Mossul, no Iraque, teve seu patrimônio histórico destruído após ser tomada pelo grupo fundamentalista em 2014. Reconstrução resgata esplendor de uma das cidades mais antigas do mundo.Em fins de 2014, o grupo terrorista “Estado Islâmico” (EI) lançou uma guerra contra a própria história: destruiu monumentos, memoriais, igrejas e até mesmo mesquitas nas áreas do Iraque e da Síria sob seu controle. Ali, na antiga Mesopotâmia, berço da civilização, com suas altas culturas que, muito antes do islã, ficava o centro intelectual e cultural do Oriente.
Muitas construções e sítios históricos daquele período entraram há muito tempo para a lista de Patrimônio da Humanidade da Unesco. Mas isso não pareceu interessar aos combatentes do EI, que destruíram as cidades antigas de Hatra e Nínive com a mesma fúria com que se lançaram contra Mossul, no norte iraquiano.Lá atacaram templos e ruínas. Livros, manuscritos e artefatos que eram mantidos em bibliotecas, museus e coleções foram saqueados ou destruídos. Dezenas de moradores foram expulsos de suas casas. A alma da metrópole iraquiana – à época a segunda maior do país – foi apagada.
Reconstrução por 140 milhões de euros
Em 2017, quando o Exército iraquiano retomou Mossul, já não resta muito da cidade. Construções históricas famosas haviam sido reduzidas a escombros, mais de 130 mil imóveis foram destruídos.
Desde 2018 a Unesco, órgão das Nações Unidas para a educação, a ciência e a cultura, ajuda a reconstruir o patrimônio cultural de Mossul ao lado do governo iraquiano, dos Emirados Árabes Unidos, da União Europeia e de outros parceiros. O objetivo: restaurar a diversidade cultural e religiosa da cidade e seu espírito.
A iniciativa logrou reconstruir a famosa Mesquita Al-Nouri, com seu icônico minarete inclinado Al-Habda; o Convento Al-Saa’a, da Igreja de Nossa Senhora da Hora; a igreja católica siríaca Al-Tahira (da Imaculada Conceição); a Mesquita Al-Aghawat; a escola Al-Ekhlass e 124 casas tombadas pelo patrimônio histórico. Mais de 140 milhões de euros (R$ 838,7 milhões) foram investidos na empreitada.
Reconciliação e união na diversidade
Para a reconstrução da igreja Al-Tahira foram recrutados 30 construtores da região, segundo o supervisor da obra, Anas Zeyad Abdulmalek. Esse envolvimento é algo que faz bem à população, argumenta num vídeo gravado para a Unesco.

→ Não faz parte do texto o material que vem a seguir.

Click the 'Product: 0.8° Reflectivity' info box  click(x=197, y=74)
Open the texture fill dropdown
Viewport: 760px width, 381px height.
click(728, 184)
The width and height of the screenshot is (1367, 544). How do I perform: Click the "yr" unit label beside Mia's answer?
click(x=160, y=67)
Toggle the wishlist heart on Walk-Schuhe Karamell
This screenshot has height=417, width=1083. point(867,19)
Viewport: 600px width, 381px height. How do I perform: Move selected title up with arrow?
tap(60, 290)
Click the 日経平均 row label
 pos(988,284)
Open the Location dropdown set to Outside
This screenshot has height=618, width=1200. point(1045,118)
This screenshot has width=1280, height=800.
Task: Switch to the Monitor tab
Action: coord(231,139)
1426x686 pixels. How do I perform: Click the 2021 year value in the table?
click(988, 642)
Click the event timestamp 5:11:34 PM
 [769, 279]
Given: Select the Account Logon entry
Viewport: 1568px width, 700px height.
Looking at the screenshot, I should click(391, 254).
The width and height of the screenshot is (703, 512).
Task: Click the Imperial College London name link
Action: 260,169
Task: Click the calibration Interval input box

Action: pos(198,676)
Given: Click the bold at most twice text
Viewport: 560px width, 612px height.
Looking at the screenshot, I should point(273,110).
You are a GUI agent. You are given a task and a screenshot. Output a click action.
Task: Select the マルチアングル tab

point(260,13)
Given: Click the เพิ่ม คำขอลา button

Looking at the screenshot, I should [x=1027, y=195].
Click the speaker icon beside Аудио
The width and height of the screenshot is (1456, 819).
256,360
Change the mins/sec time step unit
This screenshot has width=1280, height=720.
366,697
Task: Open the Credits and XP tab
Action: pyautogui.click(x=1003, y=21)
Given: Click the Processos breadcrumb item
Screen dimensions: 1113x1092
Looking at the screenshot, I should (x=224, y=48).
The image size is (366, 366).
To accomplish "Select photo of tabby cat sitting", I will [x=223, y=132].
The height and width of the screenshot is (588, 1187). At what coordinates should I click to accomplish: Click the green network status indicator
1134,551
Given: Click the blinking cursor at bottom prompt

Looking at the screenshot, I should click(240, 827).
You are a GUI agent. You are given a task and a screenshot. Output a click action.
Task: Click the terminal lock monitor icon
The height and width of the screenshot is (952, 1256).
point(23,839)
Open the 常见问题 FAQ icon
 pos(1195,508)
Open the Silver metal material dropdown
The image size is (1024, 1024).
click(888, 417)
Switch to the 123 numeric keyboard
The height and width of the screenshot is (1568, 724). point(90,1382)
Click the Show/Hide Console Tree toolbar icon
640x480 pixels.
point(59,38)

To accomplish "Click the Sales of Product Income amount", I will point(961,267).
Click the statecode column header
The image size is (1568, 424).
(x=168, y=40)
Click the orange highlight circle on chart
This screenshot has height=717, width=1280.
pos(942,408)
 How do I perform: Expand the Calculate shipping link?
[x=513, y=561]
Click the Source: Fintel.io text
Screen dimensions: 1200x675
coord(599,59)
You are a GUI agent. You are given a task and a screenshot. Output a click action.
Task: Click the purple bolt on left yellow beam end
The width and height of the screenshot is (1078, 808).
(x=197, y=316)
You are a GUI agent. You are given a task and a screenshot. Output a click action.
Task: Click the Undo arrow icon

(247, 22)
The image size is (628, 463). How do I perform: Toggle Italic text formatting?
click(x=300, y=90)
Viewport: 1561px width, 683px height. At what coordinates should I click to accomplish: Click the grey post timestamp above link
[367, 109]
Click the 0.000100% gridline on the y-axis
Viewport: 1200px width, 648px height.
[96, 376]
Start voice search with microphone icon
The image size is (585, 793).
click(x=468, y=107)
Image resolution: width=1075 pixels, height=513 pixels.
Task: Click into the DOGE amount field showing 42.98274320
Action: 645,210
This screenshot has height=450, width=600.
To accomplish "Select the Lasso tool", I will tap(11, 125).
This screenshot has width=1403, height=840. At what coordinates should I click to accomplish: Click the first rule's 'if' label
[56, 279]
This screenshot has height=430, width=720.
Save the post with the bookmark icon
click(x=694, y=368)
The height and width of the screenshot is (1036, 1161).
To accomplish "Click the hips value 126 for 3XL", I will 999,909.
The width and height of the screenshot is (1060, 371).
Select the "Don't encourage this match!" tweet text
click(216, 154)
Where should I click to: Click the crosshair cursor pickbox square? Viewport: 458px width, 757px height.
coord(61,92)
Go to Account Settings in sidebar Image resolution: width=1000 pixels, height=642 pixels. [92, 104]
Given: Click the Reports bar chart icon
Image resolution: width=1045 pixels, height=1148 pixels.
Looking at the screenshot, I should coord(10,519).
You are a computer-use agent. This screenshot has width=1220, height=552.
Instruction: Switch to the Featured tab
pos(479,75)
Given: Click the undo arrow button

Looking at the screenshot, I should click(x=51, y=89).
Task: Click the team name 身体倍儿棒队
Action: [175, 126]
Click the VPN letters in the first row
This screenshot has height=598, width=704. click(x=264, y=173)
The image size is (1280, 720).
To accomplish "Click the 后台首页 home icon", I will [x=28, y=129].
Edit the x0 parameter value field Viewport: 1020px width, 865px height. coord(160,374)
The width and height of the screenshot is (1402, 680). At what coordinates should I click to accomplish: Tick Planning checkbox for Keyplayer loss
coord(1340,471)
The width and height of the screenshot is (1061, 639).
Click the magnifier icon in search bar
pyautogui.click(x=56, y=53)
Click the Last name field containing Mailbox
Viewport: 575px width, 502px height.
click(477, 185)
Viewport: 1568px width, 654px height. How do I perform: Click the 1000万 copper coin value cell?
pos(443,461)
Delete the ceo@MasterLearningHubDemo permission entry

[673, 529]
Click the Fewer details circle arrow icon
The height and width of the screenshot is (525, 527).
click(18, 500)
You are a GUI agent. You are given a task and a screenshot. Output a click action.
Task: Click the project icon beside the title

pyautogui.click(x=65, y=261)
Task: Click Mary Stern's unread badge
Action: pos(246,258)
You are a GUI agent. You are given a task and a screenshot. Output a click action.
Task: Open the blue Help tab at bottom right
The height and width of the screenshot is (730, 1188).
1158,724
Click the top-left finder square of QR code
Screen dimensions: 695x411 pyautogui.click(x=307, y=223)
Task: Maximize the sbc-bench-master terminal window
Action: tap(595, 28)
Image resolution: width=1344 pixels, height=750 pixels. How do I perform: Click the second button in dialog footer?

Abdulmalek conta que várias vezes lhe perguntaram por que a reconstrução de igrejas e mesquitas avança mais rápido que a de casas e hospitais. “O valor de igrejas e mesquitas é que são lugares de paz. Aqui as pessoas se reúnem para rezar. Queremos lhes devolver essas lembranças e essa herança.”.
Ele diz ser especialmente importante que cristãos e muçulmanos trabalhem juntos, não importa se na reconstrução de uma igreja ou de uma mesquita. “O objetivo principal do projeto é a reconciliação e a união em Mossul, com toda a diversidade da cidade – não importa se cristãos, judeus ou muçulmanos – que convive aqui pacificamente há séculos.”
Ícones e locais de convivência
Também o Convento Al-Saa’a, no centro da cidade, era um ponto importante de encontro religioso, cultural e social. O que o distingue é seu campanário – a primeira do Iraque e único local de Mossul com sinos. Os metais foram um presente da esposa de Napoleão 3º, rainha Eugénie, aos dominicanos que administravam o convento. O relógio da torre, instalado em 1880, tocava a cada hora, dando ritmo à vida dos moradores.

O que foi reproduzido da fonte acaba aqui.